GIALLO CACCIA / LE ULTIME TESSERE DEL MOSAICO

A 36 anni dall’omicidio del procuratore capo di Torino Bruno Caccia mancano ancora alcuni importanti tasselli per ottenere verità e giustizia. In sostanza, c’è da far luce sui veri motivi che portarono a quel delitto eccellente e sui reali mandanti, ancora a volto coperto.

Fino ad oggi c’è una mezza verità, che ha visto la condanna in secondo grado del capoclan della ‘ndrangheta Domenico Belfiore, come mandante, e del panettiere Rocco Schirripa come esecutore materiale.

Pochi giorni fa, il 7 dicembre, l’ennesimo appello di familiari e legali perché sia fatta luce completa, in occasione di un incontro titolato “Le ultime tessere del mosaico” organizzato dall’associazione La Torre Mattarella di Novara.

Sottolinea Fabio Repici, l’avvocato della famiglia Caccia: “Alla verità ci dovrebbero pensare magistratura e forze dell’ordine, ci sono le istituzioni che hanno dei poteri e nella separazione dei poteri il potere giudiziario ha il compito di ricercare la verità e affermare la giustizia con la punizione dei colpevoli. Ma purtroppo non è così”.

Sottolinea la figlia, Paola Caccia: “Ci siamo affidati completamente alla giustizia, siamo una famiglia di magistrati, di notai, avevamo totale fiducia nella giustizia, non ci siamo interessati alle indagini. Dopo tanti anni, dopo il primo processo ci siamo accorti che non era stato fatto tutto quello che doveva essere fatto”.

Il penalista Fabio Repici. Sopra, il delitto Caccia

I familiari si accorsero, infatti, di alcuni fatti anomali, come ad esempio la scomparsa delle chiavi dalle tasche del magistrato ucciso, chiavi che aprivano la cassaforte del suo ufficio; oppure la scomparsa di negativi scattati dal vicino di casa che riprendevano un individuo sconosciuto che osservava sempre la loro abitazione.

Si tratta solo di alcuni elementi che, insieme all’implicazione dei servizi segreti e della mafia nelle indagini processuali e alle inerzie di alcuni magistrati torinesi e milanesi, hanno lasciato il caso Caccia ancora con tanti interrogativi aperti.

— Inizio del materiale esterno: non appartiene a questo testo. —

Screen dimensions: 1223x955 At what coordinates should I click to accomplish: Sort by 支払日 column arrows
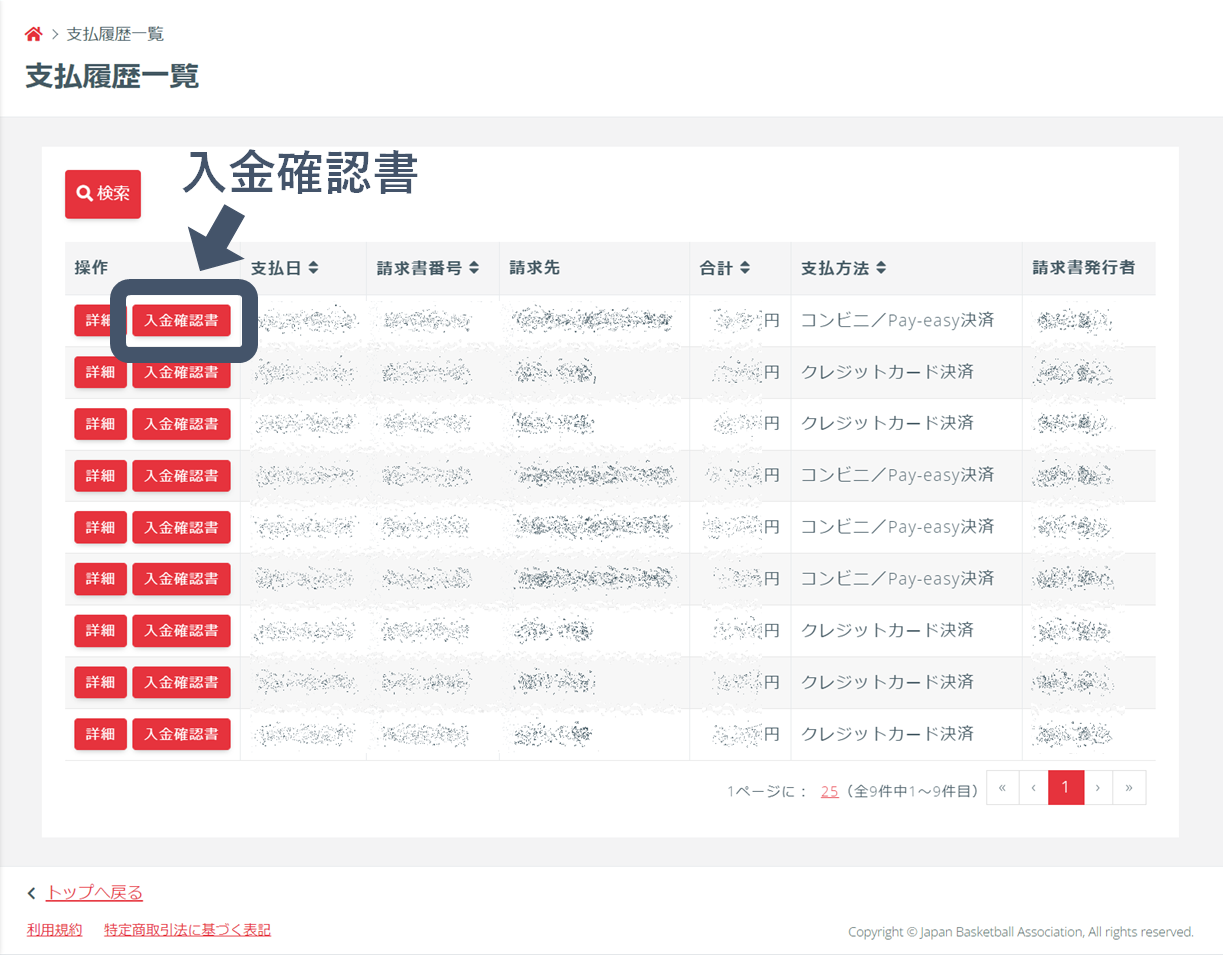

Il procuratore Caccia, in particolare, aveva puntato i riflettori sui riciclaggi (già allora!) che vedevano al centro le attività di alcuni casinò, in particolare quello di Saint Vincent. Un’inchiesta bollente, che già allora vedeva in prima fila (nel generale silenzio mediatico) le prime ‘ndrine impegnate nei lavaggi di danari sporchi. Anche un altro magistrato, Giovanni Selis, che indagava su quelle piste, morì in circostanze misteriose.

E proprio in questi giorni i maxi riciclaggi della ‘ndrangheta in Italia e in mezza Europa sono alla ribalta delle cronache. E Torino torna ad essere un epicentro.